Production of recombinant peptides as fusions with SUMO

Recombinant production of non-native peptides requires using protein fusion technology to prevent peptide degradation by host-cell proteases. In this work, we have used SUMO protein as a fusion partner for the production of difficult-to-express, antimicrobial, self-assembling and amyloidogenic peptides using Escherichia coli. SUMO-peptide fusions were expressed as intracellular products by utilizing pET based expression vectors constructed by Life Sensors Inc., USA. Histidine tagged SUMO-peptide fusions were purified using Ni-NTA affinity chromatography. Complete (100%) cleavage of the SUMO-peptide fusion was achieved using SUMO protease-1. Our findings demonstrate that SUMO fusion technology is a promising alternative for production of peptides in E. coli. The key advantage of this technology is that the enzymatic activity of SUMO protease-1 is specific and efficient leading to inexpensive costs for cleaving the peptide fusion when compared with other fusion systems.     

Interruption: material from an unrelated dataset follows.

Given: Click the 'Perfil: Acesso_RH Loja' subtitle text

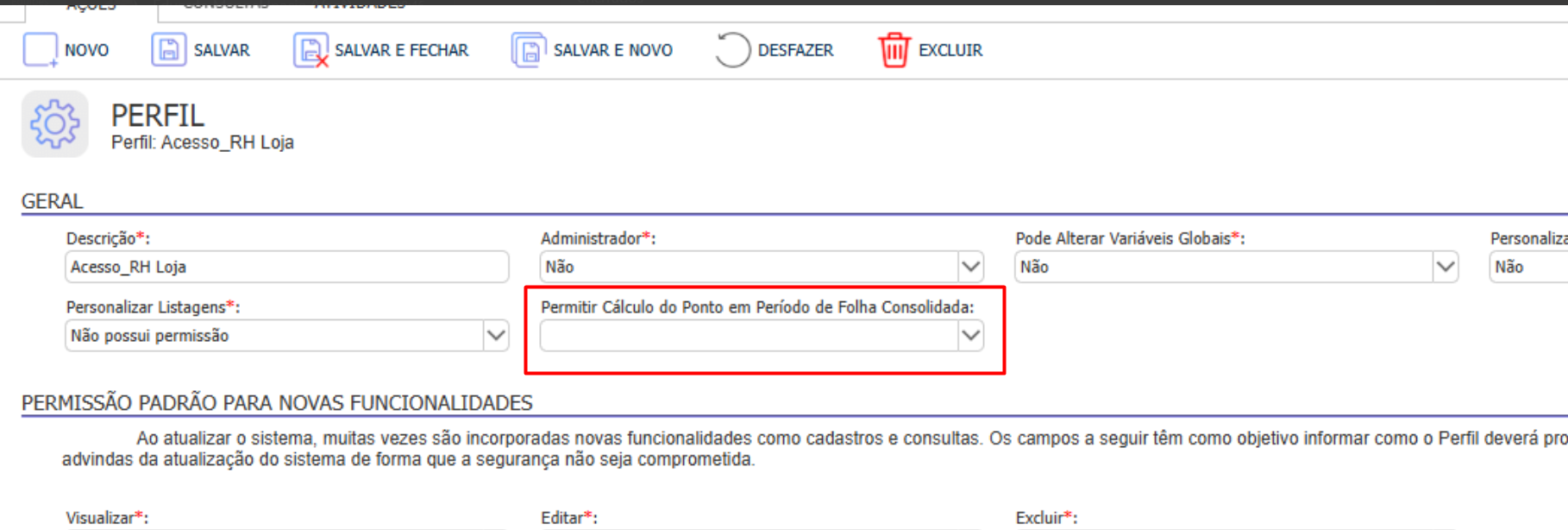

Enrichment of fermentation media and optimization of expression conditions for the production of EAK(16) peptide as fusions with SUMO

EAK(16) (AEAEAKAKAEAKAEAK) belongs to a novel class of self-assembling peptides, which is being investigated in research and industry. SUMO belongs to the ubiquitin class of proteins and is a promising fusion partner currently in use. In this study, EAK(16) peptide fusions with hexa-histidine tagged SUMO have been constructed using Escherichia coli based pET expression vector. Intracellular expression of the SUMO-EAK(16) fusion using LB media has been optimized. Low-cost complex media (fungal autolysates, wheat and gluten hydrolysates) produced via a novel wheat-based biorefinery have been used as alternative fermentation media to LB. Shake flask cultures using either enriched LB or complex wheat-derived media containing 2 g/L of glucose resulted in intracellular SUMO-EAK(16) fusion protein production of approximately 250 mg/L fermentation volume which corresponded to 30-35% of the total bacterial protein expressed being the fusion protein. Fusion protein productivities up to five times higher were achieved when using a bioreactor.